Bisa-bisa Adam tidak ingin tidur di kamar hanya karena kesal. Jika tidak tidur di kamar, Adam akan tidur di kamar Sparkle, dan itu membuatnya jelas dilanda cemburu. Adam memilih anaknya dibandingkan dirinya. Bukan cemburu berlebihan, tapi kalau sudah begitu, Adam pasti akan lebih banyak menghabiskan waktu dengan Sparkle, dan ia akan dilupakan.

"Baiklah, baiklah. Aku akan mencoba melupakan itu." Winter mengulum senyum, menahan tawa yang hendak meledak lagi tatkala melihat wajah Adam yang mengembang karena geram."Kau tahu, aku beruntung memilikimu.

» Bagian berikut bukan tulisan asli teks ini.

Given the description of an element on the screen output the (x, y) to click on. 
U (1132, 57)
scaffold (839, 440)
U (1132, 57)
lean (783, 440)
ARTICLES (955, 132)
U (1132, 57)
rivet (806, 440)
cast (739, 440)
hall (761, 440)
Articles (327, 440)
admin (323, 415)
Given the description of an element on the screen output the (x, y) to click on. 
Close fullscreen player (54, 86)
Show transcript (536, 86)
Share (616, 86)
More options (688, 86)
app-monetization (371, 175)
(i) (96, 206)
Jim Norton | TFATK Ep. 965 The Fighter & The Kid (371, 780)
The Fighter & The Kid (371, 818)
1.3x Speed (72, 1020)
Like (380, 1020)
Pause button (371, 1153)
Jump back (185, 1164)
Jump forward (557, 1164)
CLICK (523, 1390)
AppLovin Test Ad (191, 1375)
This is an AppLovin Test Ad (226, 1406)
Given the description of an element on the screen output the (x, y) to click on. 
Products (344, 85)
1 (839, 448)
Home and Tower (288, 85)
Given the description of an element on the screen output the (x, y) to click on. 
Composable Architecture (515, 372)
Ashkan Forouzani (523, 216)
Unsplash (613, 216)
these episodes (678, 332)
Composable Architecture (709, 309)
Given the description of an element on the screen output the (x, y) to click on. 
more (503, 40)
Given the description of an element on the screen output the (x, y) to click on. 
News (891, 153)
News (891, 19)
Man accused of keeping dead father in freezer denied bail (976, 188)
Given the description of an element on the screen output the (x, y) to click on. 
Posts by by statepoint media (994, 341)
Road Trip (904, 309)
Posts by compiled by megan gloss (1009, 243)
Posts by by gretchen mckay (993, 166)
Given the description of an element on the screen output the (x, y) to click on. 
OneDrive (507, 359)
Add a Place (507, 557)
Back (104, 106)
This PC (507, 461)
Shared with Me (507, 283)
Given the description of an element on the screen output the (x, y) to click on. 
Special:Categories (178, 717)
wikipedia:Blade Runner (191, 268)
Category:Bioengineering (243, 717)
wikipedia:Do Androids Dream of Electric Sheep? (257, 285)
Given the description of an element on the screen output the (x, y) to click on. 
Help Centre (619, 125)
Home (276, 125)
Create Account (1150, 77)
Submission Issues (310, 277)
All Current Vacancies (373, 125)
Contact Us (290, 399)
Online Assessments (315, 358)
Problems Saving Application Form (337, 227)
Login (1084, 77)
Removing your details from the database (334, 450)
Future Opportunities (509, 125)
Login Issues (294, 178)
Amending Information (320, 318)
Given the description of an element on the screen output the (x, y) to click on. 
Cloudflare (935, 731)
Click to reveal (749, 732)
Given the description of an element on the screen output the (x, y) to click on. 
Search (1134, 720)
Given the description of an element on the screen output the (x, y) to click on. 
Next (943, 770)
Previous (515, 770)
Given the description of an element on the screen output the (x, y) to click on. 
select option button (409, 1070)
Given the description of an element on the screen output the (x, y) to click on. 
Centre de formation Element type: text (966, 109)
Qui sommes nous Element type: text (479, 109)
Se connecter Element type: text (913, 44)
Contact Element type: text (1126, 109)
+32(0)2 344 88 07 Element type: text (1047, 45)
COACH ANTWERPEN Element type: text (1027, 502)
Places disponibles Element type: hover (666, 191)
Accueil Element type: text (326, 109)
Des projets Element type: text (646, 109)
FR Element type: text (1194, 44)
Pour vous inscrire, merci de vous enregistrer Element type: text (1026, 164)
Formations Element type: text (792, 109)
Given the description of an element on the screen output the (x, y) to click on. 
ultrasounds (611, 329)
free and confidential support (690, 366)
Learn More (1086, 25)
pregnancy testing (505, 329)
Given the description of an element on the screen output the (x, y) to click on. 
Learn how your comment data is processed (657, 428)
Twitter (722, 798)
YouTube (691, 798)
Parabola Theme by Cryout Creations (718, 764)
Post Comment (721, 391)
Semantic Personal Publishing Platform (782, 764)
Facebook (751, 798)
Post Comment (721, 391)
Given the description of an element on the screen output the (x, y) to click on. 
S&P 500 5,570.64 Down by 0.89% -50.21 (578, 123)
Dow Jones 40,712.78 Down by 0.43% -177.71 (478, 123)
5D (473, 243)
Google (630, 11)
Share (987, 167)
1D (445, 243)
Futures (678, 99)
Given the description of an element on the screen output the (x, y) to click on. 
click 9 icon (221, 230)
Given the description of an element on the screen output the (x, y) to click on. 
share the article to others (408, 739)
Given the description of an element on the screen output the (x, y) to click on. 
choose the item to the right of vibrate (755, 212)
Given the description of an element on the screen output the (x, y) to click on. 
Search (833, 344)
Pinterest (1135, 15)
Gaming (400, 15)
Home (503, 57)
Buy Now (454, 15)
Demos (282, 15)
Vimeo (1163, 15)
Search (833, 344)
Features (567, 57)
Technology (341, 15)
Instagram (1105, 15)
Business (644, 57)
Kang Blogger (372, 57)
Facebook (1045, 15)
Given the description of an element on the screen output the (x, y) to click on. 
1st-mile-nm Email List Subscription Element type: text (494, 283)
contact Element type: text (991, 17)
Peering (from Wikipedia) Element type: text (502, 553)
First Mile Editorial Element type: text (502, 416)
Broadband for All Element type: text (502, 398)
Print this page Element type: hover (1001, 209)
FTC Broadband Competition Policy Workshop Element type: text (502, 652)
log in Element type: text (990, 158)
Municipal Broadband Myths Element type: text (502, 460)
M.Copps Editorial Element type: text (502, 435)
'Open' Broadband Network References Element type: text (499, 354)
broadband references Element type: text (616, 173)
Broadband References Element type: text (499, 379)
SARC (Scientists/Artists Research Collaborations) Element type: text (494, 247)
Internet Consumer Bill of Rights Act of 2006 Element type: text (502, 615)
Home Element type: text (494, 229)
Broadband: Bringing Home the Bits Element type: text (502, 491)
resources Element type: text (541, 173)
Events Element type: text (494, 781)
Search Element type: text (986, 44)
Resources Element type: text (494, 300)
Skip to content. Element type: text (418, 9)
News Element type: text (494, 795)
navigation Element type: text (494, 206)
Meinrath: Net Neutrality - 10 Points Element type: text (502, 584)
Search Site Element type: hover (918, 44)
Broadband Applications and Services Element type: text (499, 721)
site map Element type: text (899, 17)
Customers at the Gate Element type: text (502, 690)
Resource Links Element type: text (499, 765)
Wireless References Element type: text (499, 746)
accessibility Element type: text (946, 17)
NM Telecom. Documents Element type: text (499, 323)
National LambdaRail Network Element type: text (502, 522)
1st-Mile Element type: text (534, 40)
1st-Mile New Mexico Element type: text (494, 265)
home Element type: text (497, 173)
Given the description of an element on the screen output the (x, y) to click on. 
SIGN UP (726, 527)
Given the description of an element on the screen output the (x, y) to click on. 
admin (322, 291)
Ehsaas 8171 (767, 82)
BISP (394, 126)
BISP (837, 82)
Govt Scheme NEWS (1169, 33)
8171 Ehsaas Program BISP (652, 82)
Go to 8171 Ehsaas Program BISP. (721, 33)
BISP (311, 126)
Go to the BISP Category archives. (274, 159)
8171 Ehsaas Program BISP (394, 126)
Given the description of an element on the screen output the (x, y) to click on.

Karena setiap aku marah, aku pasti akan mengingat kau tidak pakai celana dalam. Aku beruntung sekali. HAHAHA!"

"Winter!" Adam merenggut tak senang dan mendelik. "Aku akan tidur di kamar Sparkle. Titik."

Seketika tawa Winter terhenti dan matanya langsung melotot. 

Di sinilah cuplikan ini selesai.